Yeah, I only live like thirty minutes from there so if I go I’ll ride with Axell and those dudes. I’ll bring a camera every once in a while. Brian McCarty has been staying at our house for a little bit, and he decided to go out there so I went with him. Axell’s always there, so I just filmed those dudes.

I was going to ask if you ever get a chance to ride out there, but combing through your Instagram recently I saw that video of you coming up short off the freestyle ramp.

Yeah… that one got pretty popular. [laughs] On a 250 I could hit that ramp pretty good. I mean I’m not like a ramp guy, but on the 250 I was alright because you hit it third gear pretty wide open. But that day I wasn’t really gonna hit it because I was getting used to the 450, I had just gotten my Suzuki. So I was sitting there with John Sanders, Twitch, Axell, Nate [Adams], and Bilko. I was just going around the track, but I always park inside the freestyle area just to hang out with those dudes, and [John] comes up and goes, “Hey, are you gonna hit the ramp today!?”

I was like, “…you dick,” because he says it right in front of everyone, so I’m thinking, “now I’m going to…”

So I hit it clean twice, but it was the third time that I just cased the shit out of it. On the 450 the timing is a little different with the throttle and I went a little deep.

Well I’m glad you rode out of it. I’ve got a handful of questions here I’d like to jump into right now though. I want to start with your origins. You’re from Annapolis, Maryland?

I was born there but I didn’t really grow up there, I grew up in Charlotte, North Carolina. Right by JGR, pretty much. But yeah, from Annapolis. I’d rather say I’m from Maryland than North Carolina.

[laughs] Why’s that?

I don’t know man, it’s North Carolina. I was actually born right by Travis [Pastrana’s] house, my Dad and Travis used to ride together at Budds Creek. They weren’t really friends, but Travis was the local kid on the 60 killing it. So it was funny, I was born there and then this year I was back there again. I ended up working there, right where I was from.

Coming full circle.

[laughs] I guess.

Did you ride a lot as a kid?

I stopped riding when I was on 80’s, but yeah, I was pretty serious on 50’s and 65’s. I was really good locally, I won everything locally. I never really did big races but we grew up with Cooper Webb, Jordon Smith, they were always at local races. We kind of knew I stacked up pretty well on a national level. I don’t think I would’ve won a championship, but I would’ve been a top three dude I think, on 65’s and 50’s. I just got burnt out, I was over it. Around this time Ernesto [Fonseca] got hurt, we were kind of friends with him and after he became paralyzed my parents were thinking I should stop riding as well, but really I was burnt out. We had a track at my house that I’d ride on everyday, so yeah.

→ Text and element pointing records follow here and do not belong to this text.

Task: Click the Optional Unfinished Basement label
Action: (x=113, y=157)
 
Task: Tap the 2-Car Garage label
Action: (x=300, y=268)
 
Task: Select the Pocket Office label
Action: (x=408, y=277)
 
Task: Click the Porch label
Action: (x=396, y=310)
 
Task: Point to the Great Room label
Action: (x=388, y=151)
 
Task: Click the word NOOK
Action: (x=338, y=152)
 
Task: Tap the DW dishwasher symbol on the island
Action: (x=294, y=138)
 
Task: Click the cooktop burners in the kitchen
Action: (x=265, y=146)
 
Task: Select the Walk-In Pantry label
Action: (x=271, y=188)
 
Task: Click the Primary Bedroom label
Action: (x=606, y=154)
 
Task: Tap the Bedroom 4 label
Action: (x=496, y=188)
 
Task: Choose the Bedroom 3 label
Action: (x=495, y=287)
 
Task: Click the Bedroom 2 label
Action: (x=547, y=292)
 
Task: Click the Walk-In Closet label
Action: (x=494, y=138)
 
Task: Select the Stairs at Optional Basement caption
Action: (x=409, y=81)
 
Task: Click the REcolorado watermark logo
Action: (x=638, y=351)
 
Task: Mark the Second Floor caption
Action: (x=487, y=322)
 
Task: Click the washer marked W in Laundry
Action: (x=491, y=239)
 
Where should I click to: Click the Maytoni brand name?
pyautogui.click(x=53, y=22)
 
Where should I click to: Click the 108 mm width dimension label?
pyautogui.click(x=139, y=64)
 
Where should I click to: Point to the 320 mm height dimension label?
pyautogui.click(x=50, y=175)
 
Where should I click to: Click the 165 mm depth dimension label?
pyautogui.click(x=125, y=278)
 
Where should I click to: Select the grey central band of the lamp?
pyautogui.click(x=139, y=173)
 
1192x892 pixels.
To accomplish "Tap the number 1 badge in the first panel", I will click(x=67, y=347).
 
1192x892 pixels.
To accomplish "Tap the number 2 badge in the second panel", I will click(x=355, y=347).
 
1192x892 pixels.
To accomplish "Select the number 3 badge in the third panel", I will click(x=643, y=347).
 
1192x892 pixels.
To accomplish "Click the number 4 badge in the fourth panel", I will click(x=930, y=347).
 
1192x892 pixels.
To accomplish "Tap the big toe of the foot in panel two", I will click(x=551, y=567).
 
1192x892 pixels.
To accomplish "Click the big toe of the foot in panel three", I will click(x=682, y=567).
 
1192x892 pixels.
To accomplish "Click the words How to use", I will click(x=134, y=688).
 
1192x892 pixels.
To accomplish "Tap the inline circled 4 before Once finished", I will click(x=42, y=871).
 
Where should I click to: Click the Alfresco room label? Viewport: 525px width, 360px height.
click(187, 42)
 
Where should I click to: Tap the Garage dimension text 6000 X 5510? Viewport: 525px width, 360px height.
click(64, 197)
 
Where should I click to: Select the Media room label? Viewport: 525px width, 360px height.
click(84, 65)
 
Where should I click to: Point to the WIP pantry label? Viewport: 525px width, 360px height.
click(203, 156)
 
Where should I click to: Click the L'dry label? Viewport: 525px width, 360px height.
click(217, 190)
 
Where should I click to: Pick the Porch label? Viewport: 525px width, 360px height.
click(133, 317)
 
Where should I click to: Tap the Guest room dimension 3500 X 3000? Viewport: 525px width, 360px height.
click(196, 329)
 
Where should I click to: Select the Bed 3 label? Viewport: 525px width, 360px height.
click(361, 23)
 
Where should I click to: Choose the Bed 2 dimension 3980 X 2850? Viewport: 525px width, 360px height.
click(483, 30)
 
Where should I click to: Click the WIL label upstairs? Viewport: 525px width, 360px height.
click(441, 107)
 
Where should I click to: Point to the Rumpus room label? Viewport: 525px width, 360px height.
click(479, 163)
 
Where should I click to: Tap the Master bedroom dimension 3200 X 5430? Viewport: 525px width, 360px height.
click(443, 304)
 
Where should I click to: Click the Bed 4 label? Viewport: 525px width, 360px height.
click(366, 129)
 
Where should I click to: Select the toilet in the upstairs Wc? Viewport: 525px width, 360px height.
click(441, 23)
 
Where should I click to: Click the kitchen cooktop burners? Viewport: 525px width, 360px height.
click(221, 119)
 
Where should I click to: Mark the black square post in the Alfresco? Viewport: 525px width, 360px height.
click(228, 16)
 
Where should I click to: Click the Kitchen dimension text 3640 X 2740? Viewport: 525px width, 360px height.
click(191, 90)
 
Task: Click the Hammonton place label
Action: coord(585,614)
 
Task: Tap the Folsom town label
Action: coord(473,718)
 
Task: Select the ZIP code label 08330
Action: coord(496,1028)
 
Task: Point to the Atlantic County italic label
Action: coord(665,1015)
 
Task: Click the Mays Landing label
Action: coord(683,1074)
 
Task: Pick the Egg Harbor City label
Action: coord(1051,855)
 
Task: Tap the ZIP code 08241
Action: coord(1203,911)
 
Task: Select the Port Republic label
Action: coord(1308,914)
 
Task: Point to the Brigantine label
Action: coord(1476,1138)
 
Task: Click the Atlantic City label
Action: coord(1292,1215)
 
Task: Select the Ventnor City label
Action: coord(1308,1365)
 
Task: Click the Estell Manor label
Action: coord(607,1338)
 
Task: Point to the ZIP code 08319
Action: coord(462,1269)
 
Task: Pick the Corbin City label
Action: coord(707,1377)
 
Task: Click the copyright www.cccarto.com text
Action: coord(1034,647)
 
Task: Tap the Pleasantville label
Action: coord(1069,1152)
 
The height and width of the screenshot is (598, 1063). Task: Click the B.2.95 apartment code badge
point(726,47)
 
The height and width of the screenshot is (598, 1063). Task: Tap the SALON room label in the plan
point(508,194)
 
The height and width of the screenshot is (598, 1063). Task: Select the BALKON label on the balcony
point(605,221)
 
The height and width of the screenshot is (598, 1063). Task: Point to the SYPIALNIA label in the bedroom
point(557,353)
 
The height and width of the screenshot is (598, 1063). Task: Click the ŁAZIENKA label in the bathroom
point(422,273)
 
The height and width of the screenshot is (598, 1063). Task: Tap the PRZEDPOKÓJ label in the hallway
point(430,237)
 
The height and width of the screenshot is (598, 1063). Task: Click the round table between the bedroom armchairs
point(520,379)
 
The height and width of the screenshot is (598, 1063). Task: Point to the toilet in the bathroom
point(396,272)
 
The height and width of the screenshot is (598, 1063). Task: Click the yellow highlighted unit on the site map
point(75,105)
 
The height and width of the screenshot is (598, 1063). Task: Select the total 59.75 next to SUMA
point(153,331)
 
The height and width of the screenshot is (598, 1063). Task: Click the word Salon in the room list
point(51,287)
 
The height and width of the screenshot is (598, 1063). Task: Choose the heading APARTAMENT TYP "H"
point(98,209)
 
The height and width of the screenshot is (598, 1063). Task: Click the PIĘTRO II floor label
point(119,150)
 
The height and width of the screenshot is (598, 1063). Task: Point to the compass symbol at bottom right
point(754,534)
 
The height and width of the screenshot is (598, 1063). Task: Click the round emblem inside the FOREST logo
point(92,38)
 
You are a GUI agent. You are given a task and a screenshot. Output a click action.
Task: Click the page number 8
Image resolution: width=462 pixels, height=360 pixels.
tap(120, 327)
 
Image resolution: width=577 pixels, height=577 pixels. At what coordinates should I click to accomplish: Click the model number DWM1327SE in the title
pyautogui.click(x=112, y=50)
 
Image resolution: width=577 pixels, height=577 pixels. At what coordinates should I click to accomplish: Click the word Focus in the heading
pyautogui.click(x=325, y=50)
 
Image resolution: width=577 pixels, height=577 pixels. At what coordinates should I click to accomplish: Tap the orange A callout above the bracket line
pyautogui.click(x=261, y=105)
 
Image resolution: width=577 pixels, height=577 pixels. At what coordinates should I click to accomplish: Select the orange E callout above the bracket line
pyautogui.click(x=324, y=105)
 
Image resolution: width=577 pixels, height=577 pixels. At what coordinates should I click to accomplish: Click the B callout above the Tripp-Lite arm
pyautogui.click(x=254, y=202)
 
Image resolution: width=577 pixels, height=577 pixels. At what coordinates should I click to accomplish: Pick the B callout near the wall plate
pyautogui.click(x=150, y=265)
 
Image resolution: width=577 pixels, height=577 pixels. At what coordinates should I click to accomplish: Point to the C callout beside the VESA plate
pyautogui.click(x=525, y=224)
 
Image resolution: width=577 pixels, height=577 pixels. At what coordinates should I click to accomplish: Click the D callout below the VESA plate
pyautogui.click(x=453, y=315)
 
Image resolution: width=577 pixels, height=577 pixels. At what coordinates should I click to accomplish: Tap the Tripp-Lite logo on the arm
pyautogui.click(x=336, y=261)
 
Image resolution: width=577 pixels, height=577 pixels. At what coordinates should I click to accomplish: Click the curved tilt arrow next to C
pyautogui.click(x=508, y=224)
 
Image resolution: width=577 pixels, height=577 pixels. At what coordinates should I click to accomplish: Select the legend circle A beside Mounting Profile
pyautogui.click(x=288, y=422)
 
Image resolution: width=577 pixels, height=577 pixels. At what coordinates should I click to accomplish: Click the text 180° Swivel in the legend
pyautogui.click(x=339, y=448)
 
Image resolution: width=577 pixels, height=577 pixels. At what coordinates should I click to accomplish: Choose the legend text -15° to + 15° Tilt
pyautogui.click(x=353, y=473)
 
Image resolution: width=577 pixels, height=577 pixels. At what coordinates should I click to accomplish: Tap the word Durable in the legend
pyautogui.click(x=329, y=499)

I kind of regret stopping though, I wish I would’ve kept going because now that I’ve moved out to California [I’m riding more]. I haven’t really ridden since I was ten, but now that I’m riding again all I can think is, “I should’ve just stuck with it and made some money.” You know, Cooper’s got a million dollar contract… probably should’ve just dealt with the burn out.

Maybe you wouldn’t have sacked yourself at Pala if you kept riding!

[laughs] No kidding.

What was it like riding on the east coast back in those days, in a time before that area became a hotbed for training facilities? Places like Club MX, Jimmy Weinert Training Facility, or South of the Border just below the state.

It was pretty much the same, it just hadn’t gotten the notoriety yet. It’s not Southern California, but still. We had Webb, McElrath, Cody Robbins was pretty fast as an amateur. I don’t know, it’s definitely different from SoCal. It’s a little more “rednecky” out there, [laughs] but it was cool. My dad was also Stewart’s agent back in the day, so we got to go ride at Stewart’s house, which is a pretty notable east coast location. I got to ride Stewart’s house on a 50.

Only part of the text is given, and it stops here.